== Segment start ==

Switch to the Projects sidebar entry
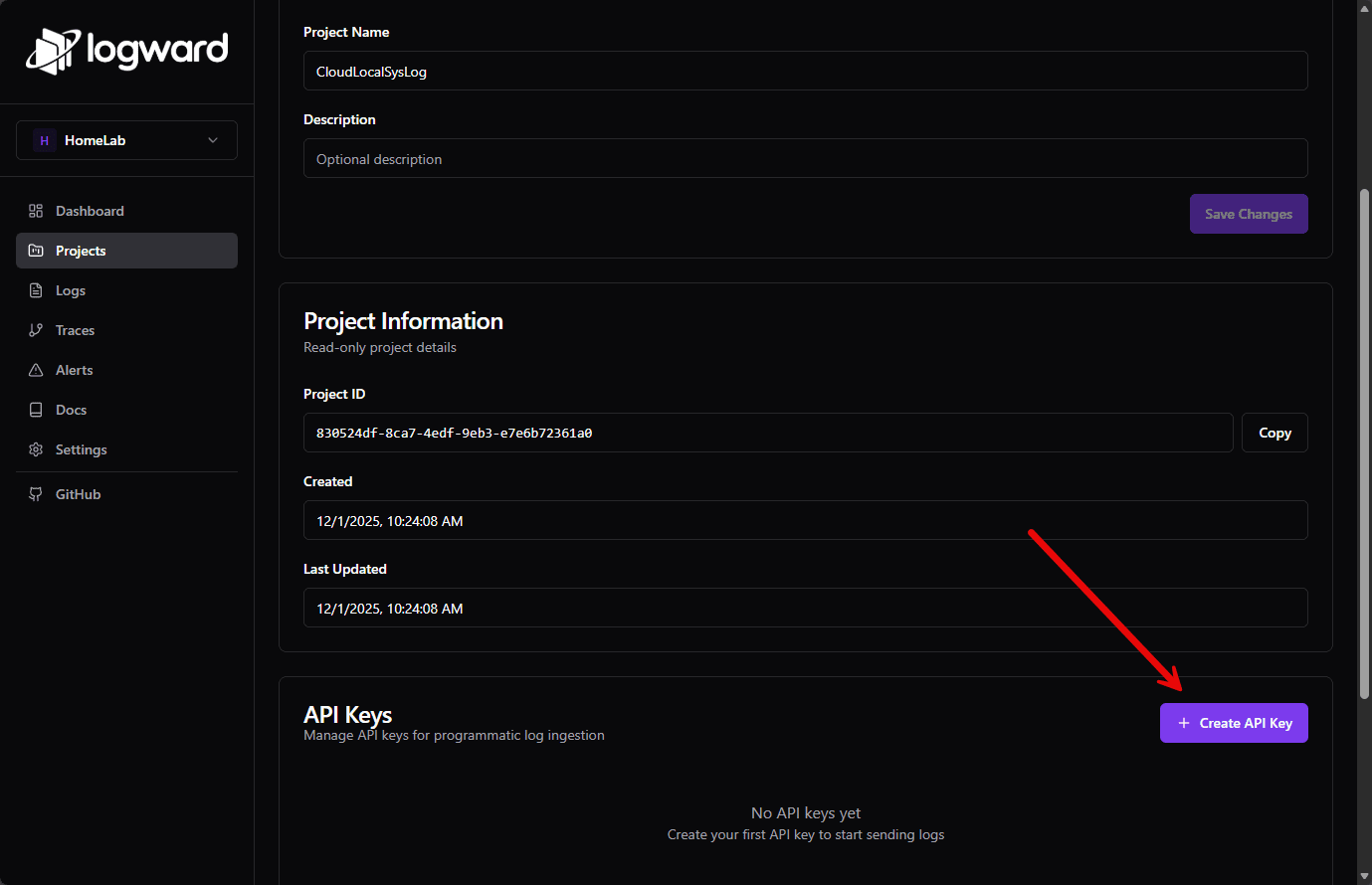This screenshot has height=885, width=1372. [x=80, y=251]
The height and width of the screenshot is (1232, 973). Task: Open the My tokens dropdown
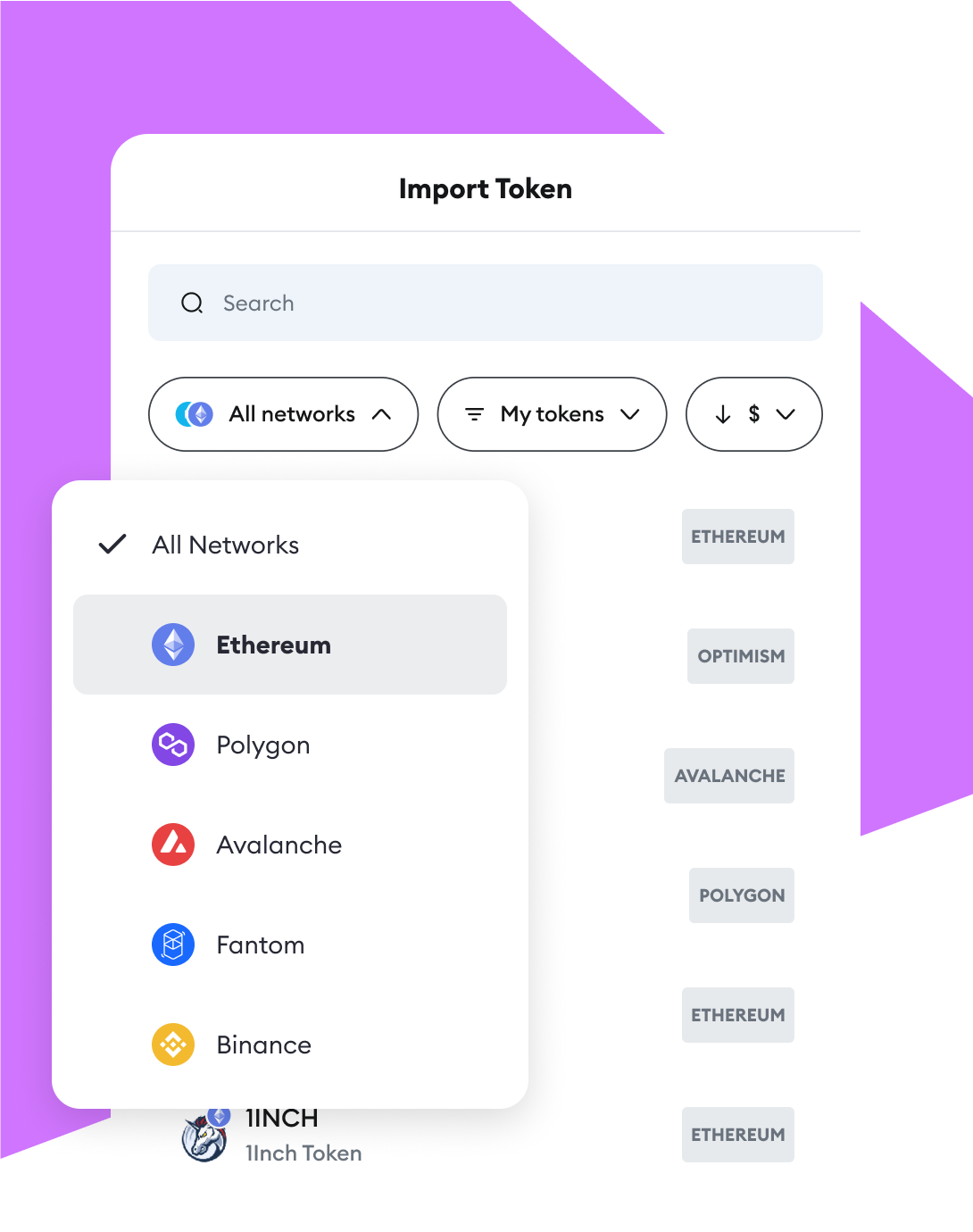[x=552, y=414]
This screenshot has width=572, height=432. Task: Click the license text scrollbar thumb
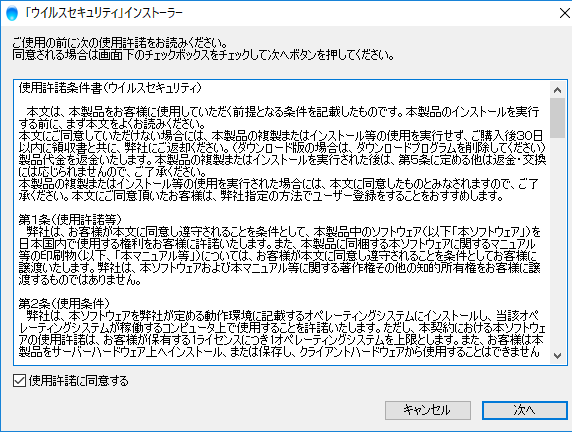pyautogui.click(x=557, y=118)
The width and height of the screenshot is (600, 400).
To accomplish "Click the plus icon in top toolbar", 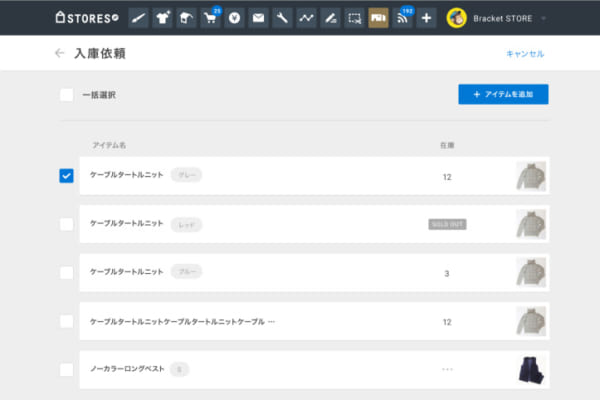I will (x=426, y=18).
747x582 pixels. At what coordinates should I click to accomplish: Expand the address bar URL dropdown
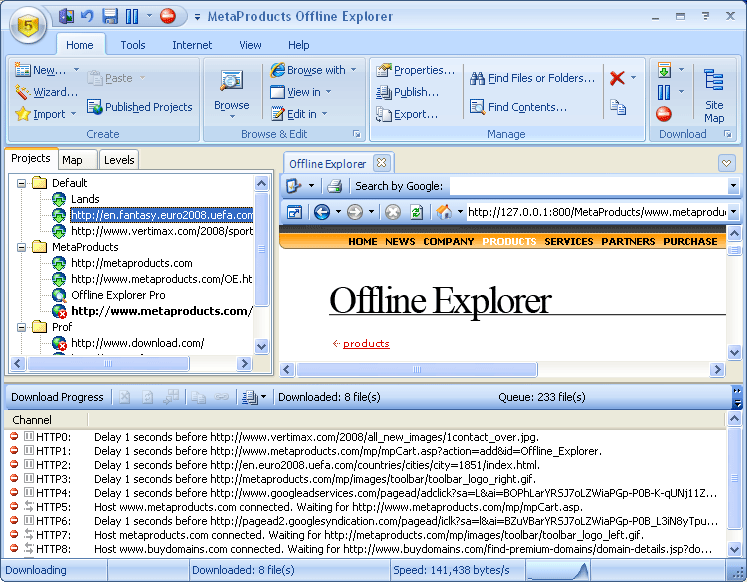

== Segment end ==

- **Description of the task**: Transcribe only these lines, exactly: the first line of the listing, every line after it, and the line with "The width and", where the copy ends. Include no picture.

- **Exercise response**:
Switch to the Projects sidebar entry
This screenshot has height=885, width=1372. [x=80, y=251]
The height and width of the screenshot is (1232, 973). Task: Open the My tokens dropdown
[x=552, y=414]
This screenshot has width=572, height=432. Task: Click the license text scrollbar thumb
pyautogui.click(x=557, y=118)
The width and height of the screenshot is (600, 400).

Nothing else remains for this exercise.